The project has essentially been a balanced job. Team United hauled in approximately 200,000 cubic yards of borrow on the south end of the project to facilitate the schedule. However, the rest of the job has included 5 million cubic yards of balanced cut and fill. Staffing levels have continued to climb as more work is available. Last week, Team United had 244 people and 174 pieces of equipment the size of a backhoe loader or larger on the job to move the dirt.

With clearing complete and mass grading ongoing, nearly every phase of construction is under way including work on a large box culvert and seven of the 15 bridges.

Maintaining the clean water flow of an existing creek and working with two very different elevations have been just two challenges during construction of a large cast-in-place box culvert. The topography of the culvert's location resulted in a deep cut in 40 feet of sand on the left side of the right of way and a corresponding amount of fill on the right side. Wet soil and sliding dirt complicated the process of keeping the creek clean during the cut and fill process. Team United temporarily piped in the entire length of the creek to ensure it did not get polluted and stabilized the soil in the creek bed with stone to construct the culvert.

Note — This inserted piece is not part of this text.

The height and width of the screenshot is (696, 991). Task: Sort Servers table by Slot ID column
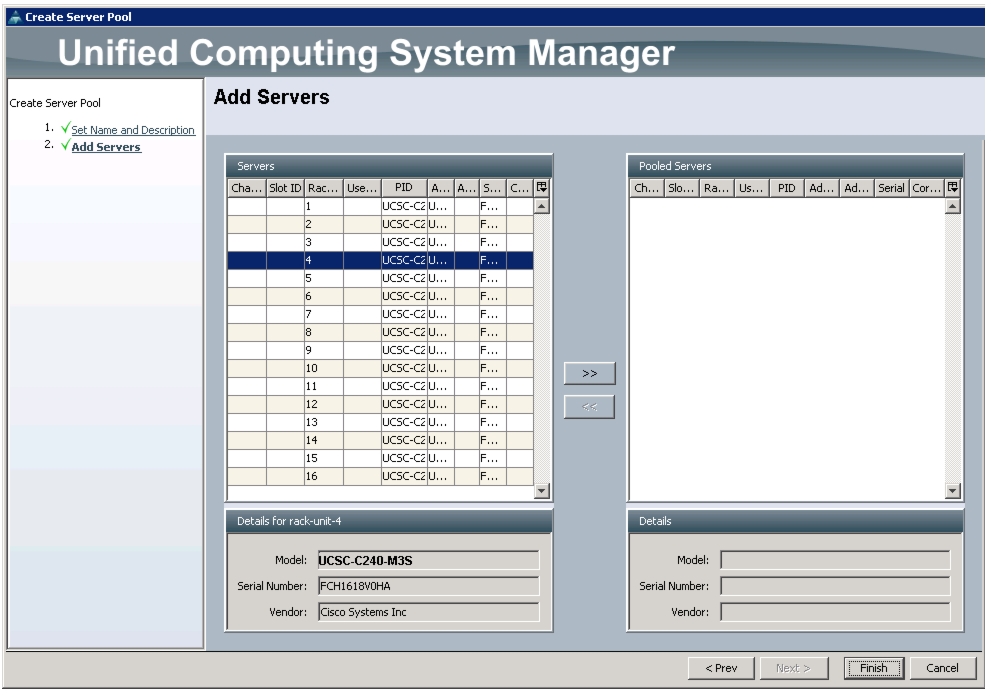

These sandy soils led Triplett-King & Associates to design the bridges on the parkway with pipe piles — one of the more innovative aspects of the project. These circular steel piles vary in diameter from 24 inches to 36 inches and are used on the interior bents of the bridges rather than a typical pile and footing. These pipe piles also act as the columns for the bridges.

The steel piles are hollow. Depending on the soil type, some of the piles are open, while others have points or cleats on the bottom to facilitate the pile driving process. The pipe piles are then filled with sand to a certain elevation and topped with a concrete plug. Of the seven bridges under construction, there are about eight 24-inch piles and three 36-inch piles per bent.

Ten months into the project, work continues on the side roads, which are asphalt, and the bridges. The next big thrust along the I-520 mainline will be fine grading in preparation for concrete paving. The project is scheduled for completion in July 2009.